Goal of the exercise >> Convert every line of the data below into a JSON list of strings, one string per line, omitting blank lines.

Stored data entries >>

• • • •

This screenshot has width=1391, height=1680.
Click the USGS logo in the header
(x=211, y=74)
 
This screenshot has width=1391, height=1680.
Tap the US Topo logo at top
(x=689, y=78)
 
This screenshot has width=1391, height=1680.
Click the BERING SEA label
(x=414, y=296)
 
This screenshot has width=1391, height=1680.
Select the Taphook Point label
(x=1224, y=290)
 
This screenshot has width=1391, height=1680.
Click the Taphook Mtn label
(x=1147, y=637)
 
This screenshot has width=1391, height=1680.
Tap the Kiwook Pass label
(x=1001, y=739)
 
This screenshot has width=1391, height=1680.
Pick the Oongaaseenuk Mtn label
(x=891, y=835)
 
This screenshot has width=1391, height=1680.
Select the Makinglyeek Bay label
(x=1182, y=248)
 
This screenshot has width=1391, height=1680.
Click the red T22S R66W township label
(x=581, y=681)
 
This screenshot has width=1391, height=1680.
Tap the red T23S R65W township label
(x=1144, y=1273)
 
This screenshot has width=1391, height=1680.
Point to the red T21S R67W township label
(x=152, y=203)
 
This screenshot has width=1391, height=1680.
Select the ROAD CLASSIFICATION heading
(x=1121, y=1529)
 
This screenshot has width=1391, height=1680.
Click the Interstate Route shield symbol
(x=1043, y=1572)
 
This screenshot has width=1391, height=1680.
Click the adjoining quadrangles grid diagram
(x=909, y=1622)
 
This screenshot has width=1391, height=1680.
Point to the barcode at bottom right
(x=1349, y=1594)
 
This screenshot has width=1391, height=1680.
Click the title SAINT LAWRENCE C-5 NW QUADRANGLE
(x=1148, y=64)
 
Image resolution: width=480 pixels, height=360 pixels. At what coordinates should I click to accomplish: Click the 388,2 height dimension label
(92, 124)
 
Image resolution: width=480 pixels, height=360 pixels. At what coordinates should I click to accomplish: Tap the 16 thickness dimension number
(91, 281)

• • • •

Result for this exercise >>
[
  "This screenshot has width=1391, height=1680.",
  "Click the USGS logo in the header",
  "(x=211, y=74)",
  "This screenshot has width=1391, height=1680.",
  "Tap the US Topo logo at top",
  "(x=689, y=78)",
  "This screenshot has width=1391, height=1680.",
  "Click the BERING SEA label",
  "(x=414, y=296)",
  "This screenshot has width=1391, height=1680.",
  "Select the Taphook Point label",
  "(x=1224, y=290)",
  "This screenshot has width=1391, height=1680.",
  "Click the Taphook Mtn label",
  "(x=1147, y=637)",
  "This screenshot has width=1391, height=1680.",
  "Tap the Kiwook Pass label",
  "(x=1001, y=739)",
  "This screenshot has width=1391, height=1680.",
  "Pick the Oongaaseenuk Mtn label",
  "(x=891, y=835)",
  "This screenshot has width=1391, height=1680.",
  "Select the Makinglyeek Bay label",
  "(x=1182, y=248)",
  "This screenshot has width=1391, height=1680.",
  "Click the red T22S R66W township label",
  "(x=581, y=681)",
  "This screenshot has width=1391, height=1680.",
  "Tap the red T23S R65W township label",
  "(x=1144, y=1273)",
  "This screenshot has width=1391, height=1680.",
  "Point to the red T21S R67W township label",
  "(x=152, y=203)",
  "This screenshot has width=1391, height=1680.",
  "Select the ROAD CLASSIFICATION heading",
  "(x=1121, y=1529)",
  "This screenshot has width=1391, height=1680.",
  "Click the Interstate Route shield symbol",
  "(x=1043, y=1572)",
  "This screenshot has width=1391, height=1680.",
  "Click the adjoining quadrangles grid diagram",
  "(x=909, y=1622)",
  "This screenshot has width=1391, height=1680.",
  "Point to the barcode at bottom right",
  "(x=1349, y=1594)",
  "This screenshot has width=1391, height=1680.",
  "Click the title SAINT LAWRENCE C-5 NW QUADRANGLE",
  "(x=1148, y=64)",
  "Image resolution: width=480 pixels, height=360 pixels. At what coordinates should I click to accomplish: Click the 388,2 height dimension label",
  "(92, 124)",
  "Image resolution: width=480 pixels, height=360 pixels. At what coordinates should I click to accomplish: Tap the 16 thickness dimension number",
  "(91, 281)"
]